The Washington Times - January 11, 2010, 11:24AM


This year, the United States Census Bureau is taking heat for question 9 on the new census form which reads: “What is Person 1’s race?” — the second option reads: “Black, African-Am., or Negro.” Census officials defend their decision for the category, saying that a number of individuals wrote in “Negro” in the 2000 census. Actually, the 2000 Census included the same race options as the 2010 census form.  However, what is striking in the 2010 census form is the lack of citizenship or birthplace question. 


It appears that this is the first census to omit this inquiry. Question 13 of the 2000 census form specifically asked the following.:

Is this person a CITIZEN of the United States?

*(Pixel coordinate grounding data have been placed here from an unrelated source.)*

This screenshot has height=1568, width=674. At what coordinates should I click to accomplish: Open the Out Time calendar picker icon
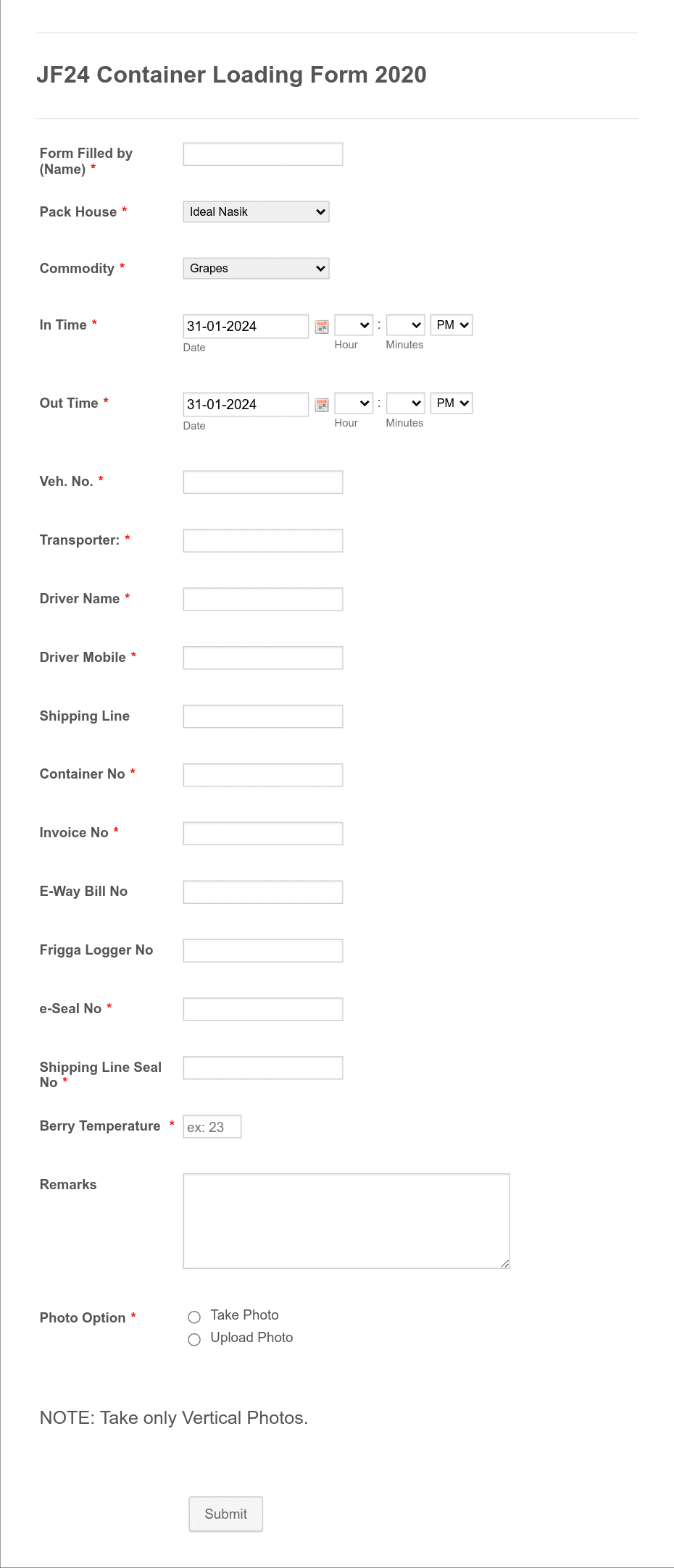[x=322, y=405]
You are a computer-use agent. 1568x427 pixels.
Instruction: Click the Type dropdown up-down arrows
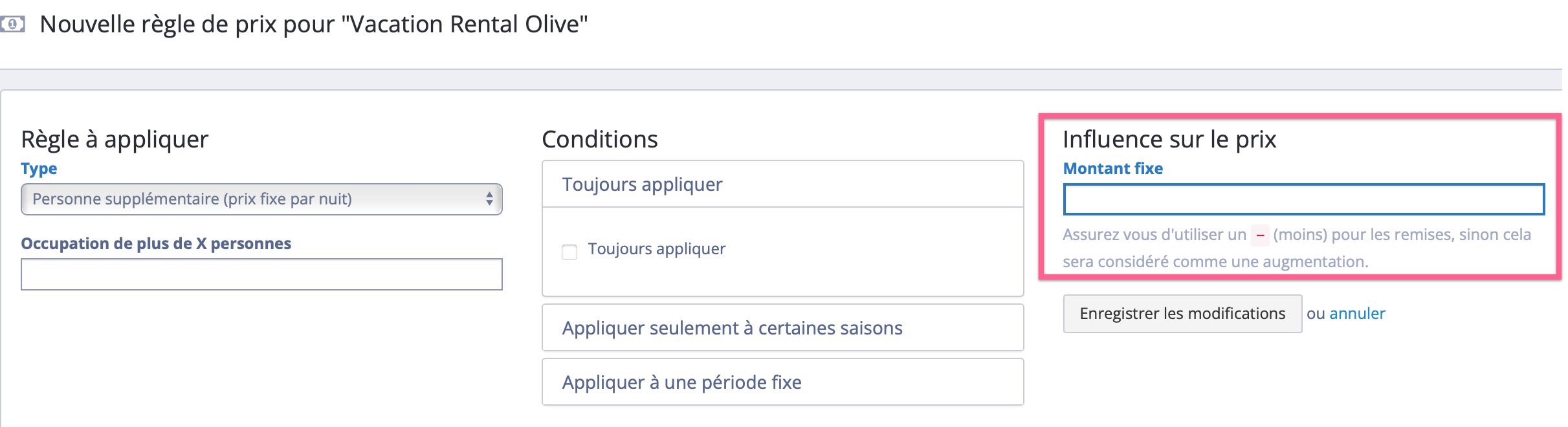tap(489, 199)
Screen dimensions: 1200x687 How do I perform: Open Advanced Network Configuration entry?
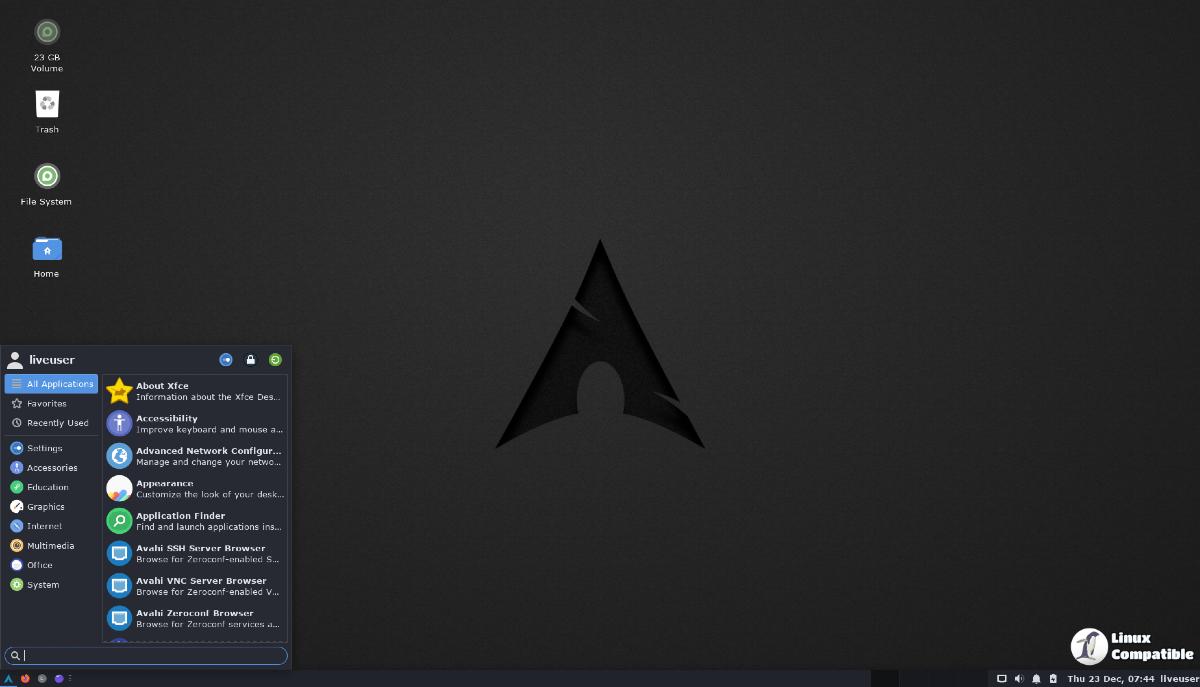[195, 456]
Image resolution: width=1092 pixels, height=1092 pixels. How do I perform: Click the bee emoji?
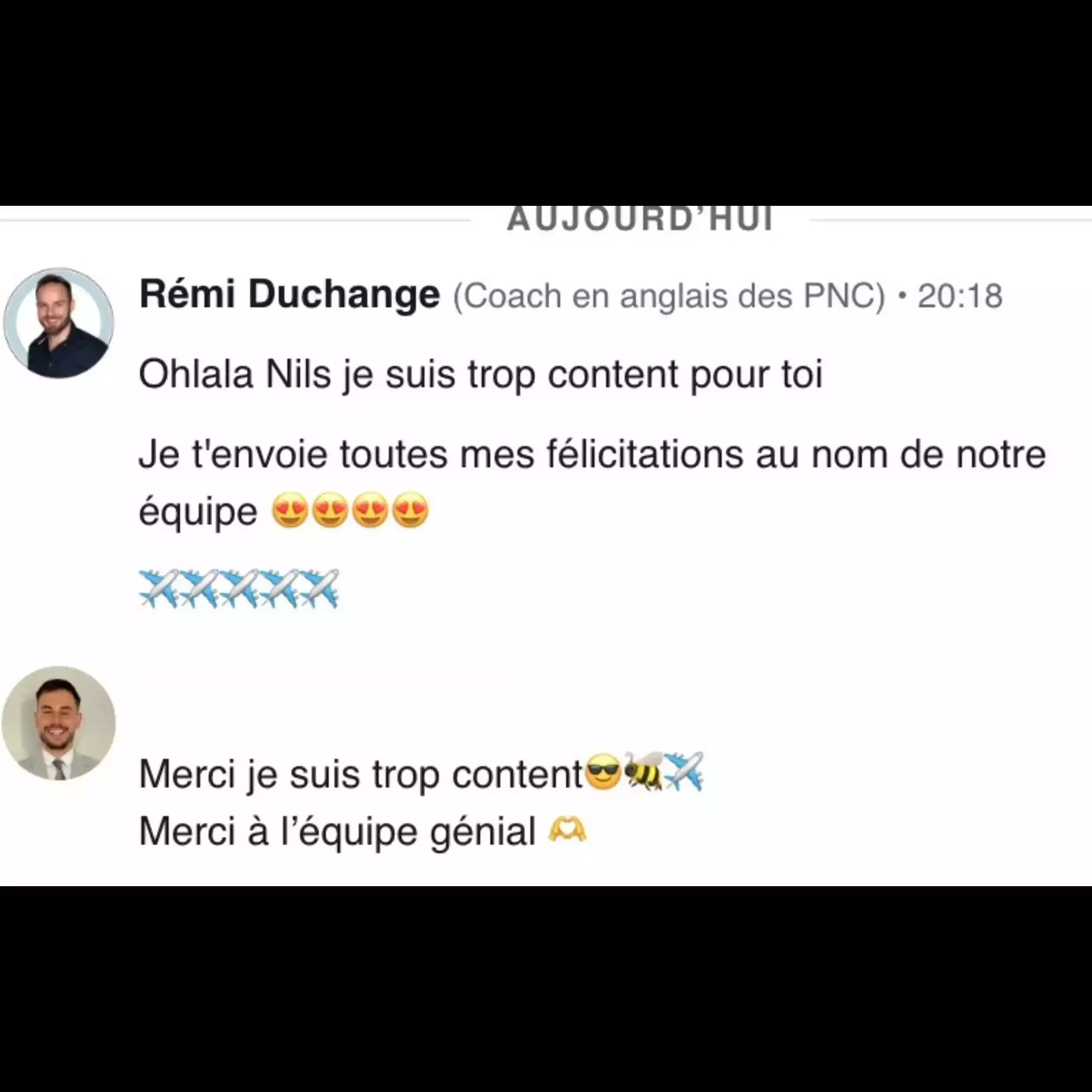point(643,770)
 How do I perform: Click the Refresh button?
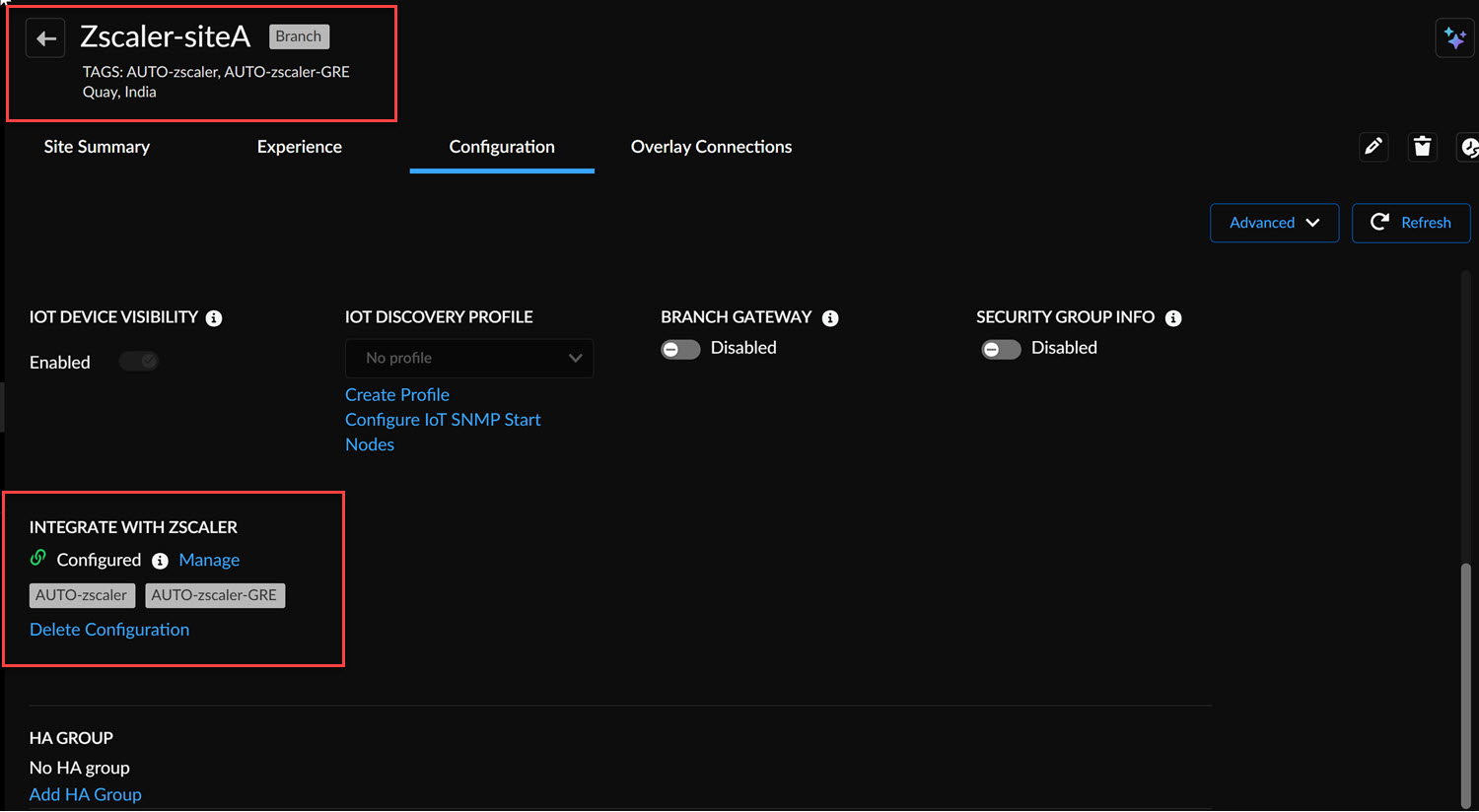click(x=1411, y=223)
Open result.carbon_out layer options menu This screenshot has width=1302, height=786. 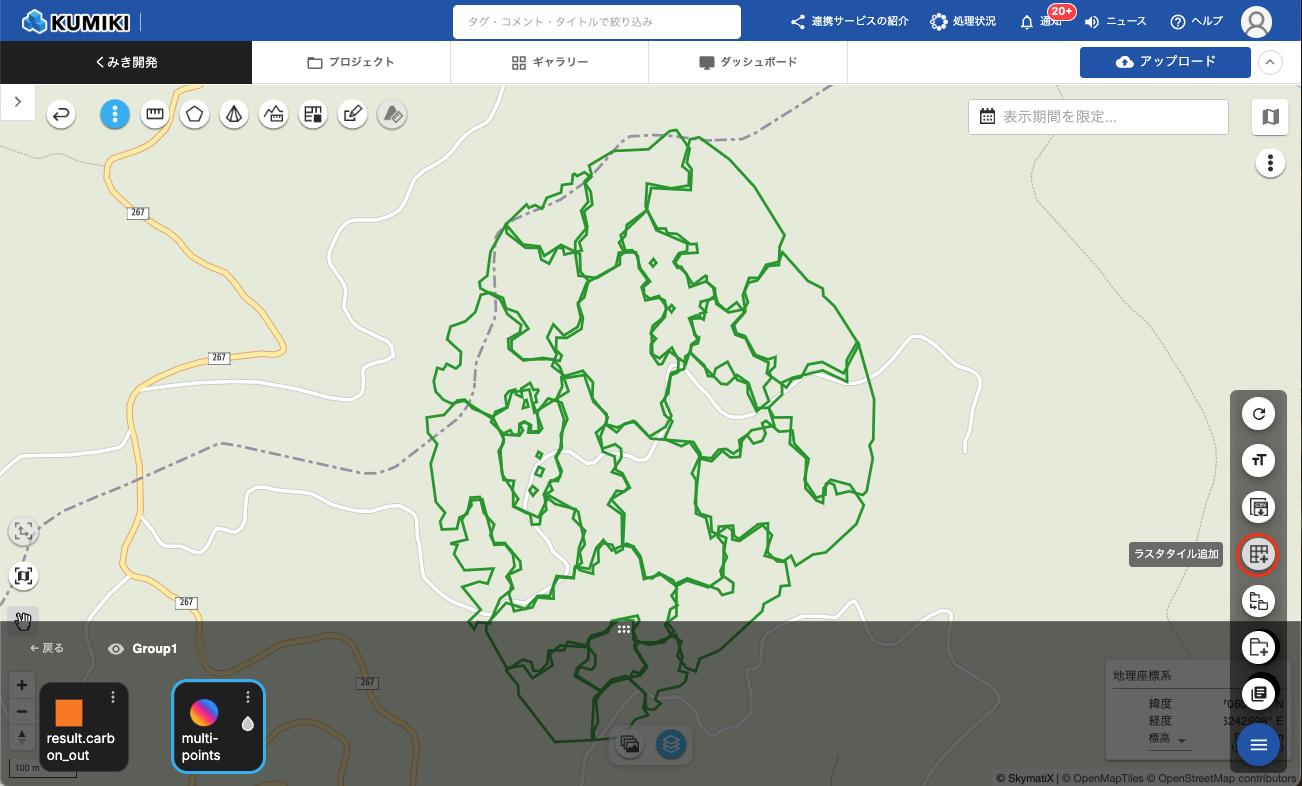click(113, 697)
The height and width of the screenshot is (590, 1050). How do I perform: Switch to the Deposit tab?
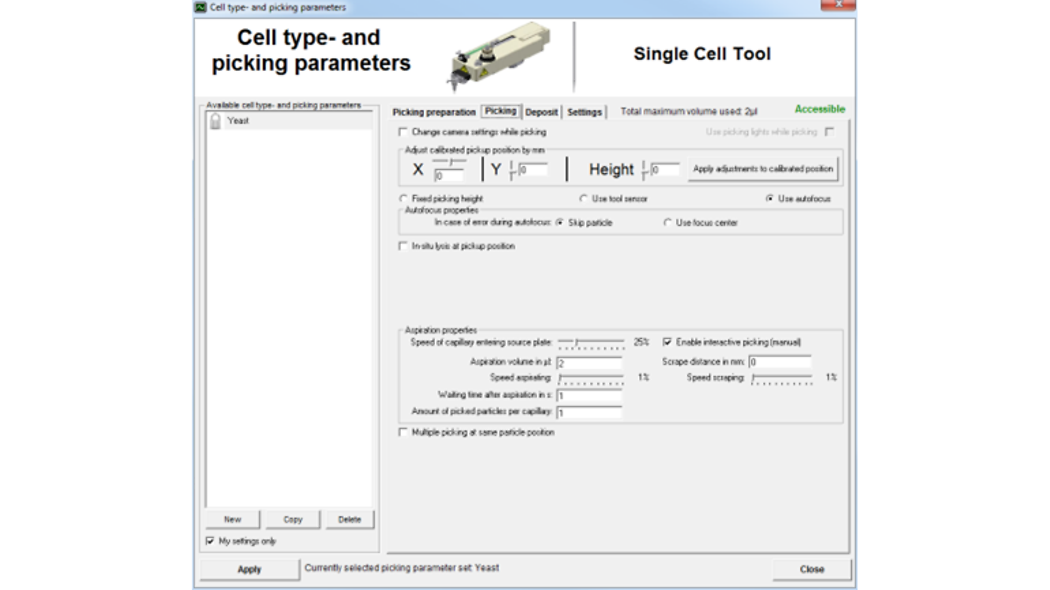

-Yes, born in the United States—>Skip to 15a

-Yes, born in Puerto Rico, Guam, the U.S. Virgin Islands, or Northern Marianas

-Yes, born abroad of American parent or parents

-Yes, a U.S. citizen by naturalization

-No, not a citizen of the United States

While the Census website explains that the Federal government has been asking about people’s race since 1790, it neglects to point out that the census has been asking about one’s birth place since at least the 1850 census up through the 2000 census. The 2010 Census website explains the issue, but fails to answer why the form changed suddenly this year. While it may be Constitutional to count every person living in the United States, it should not preclude the Census Bureau from knowing what is the legal status of those living in the country. Here are points from the 2010 census site’s FAQ’s addressing this issue.(bolding is mine):

 2. Who should fill out the census form?

The person who owns or rents the house, apartment, or mobile home should complete the form on behalf of everyone living in the residence by April 1, 2010, including relatives and nonrelatives. If the owner or renter lives somewhere else, start with any adult living at the address. The person filling out the form should include information about all household members (including himself/herself and infants) who live and sleep at the address most of the time. The person also should include people who are staying there on April 1, 2010, who have no permanent place to stay. The Census Bureau is required by the U.S. Constitution to count everyone in this country, regardless of immigration or citizenship status.


5. How will the 2010 Census differ from previous censuses?

In 2010, every residence will receive a short form of just 10 questions. More detailed socioeconomic information previously collected through the decennial census is being asked annually of a small percentage of the population through the American Community Survey. To learn more about the American Community Survey, visit

Senator Robert Bennett (R - UT) has expressed concern over the 2010 census form lack of a citizenship question, particularly when it comes to congressional representation. Mr. Bennett would like to see a congressional map based solely on the number of United States citizens who are counted.

He told his local paper, the Park Record, “I think it comes closer to the intent of the founding fathers to say while we welcome visitors in the United States, we are going to apportion the membership in the House of Representatives on the basis of citizens or full-time legal residents.” Mr. Bennett has introduced a bill called the Fairness in Representation Act, which would mandate the Census Bureau to include the citizenship question during the counting in 2010, but no hearing was ever held to discuss the bill and Mr. Bennett told the Park Record he plans on reintroducing it again for the 2020 census.

A Washington Times Op Ed reported on the larger role the National Hispanic Leadership Agenda would have in the Census this year.:

Seven Census Bureau partners are part of an umbrella group called the National Hispanic Leadership Agenda, an organization that loudly advocates amnesty for millions of illegals.

Leading the way is the National Council of La Raza, whose leaders serve as representatives on the NHLA board and on several committees. La Raza, which means “the race,” was founded on the idea that much of the American Southwest was “stolen” from Mexico and should be returned.

La Raza serves on the NHLA civil rights committee, which advocates legislation making it easier for illegals to vote. Census partners National Institute for Latino Policy and the U.S. Hispanic Leadership Institute also serve the committee that opposes voter identification and proof-of-citizenship laws.

Pro-amnesty census partners not associated with NHLA include the Rainbow PUSH Coalition, founded by the Rev. Jesse Jackson. Not only does the organization pursue an extreme agenda, but Mr. Jackson’s organization is known for corporate fundraising during which companies are threatened with protests and negative publicity unless they fill the Rainbow PUSH collection plate.

Without a citizenship question on the 2010 census, it should not be a surprise pro-amnesty groups are working with the Census Bureau. In fact, the Census Bureau is hiring and is not necessarily excluding those who are not U.S. citizens from working for them. The Democrats are looking at difficult mid-term elections on the federal, state, and local levels and the Hispanic vote greatly shifted toward President Obama in 2008.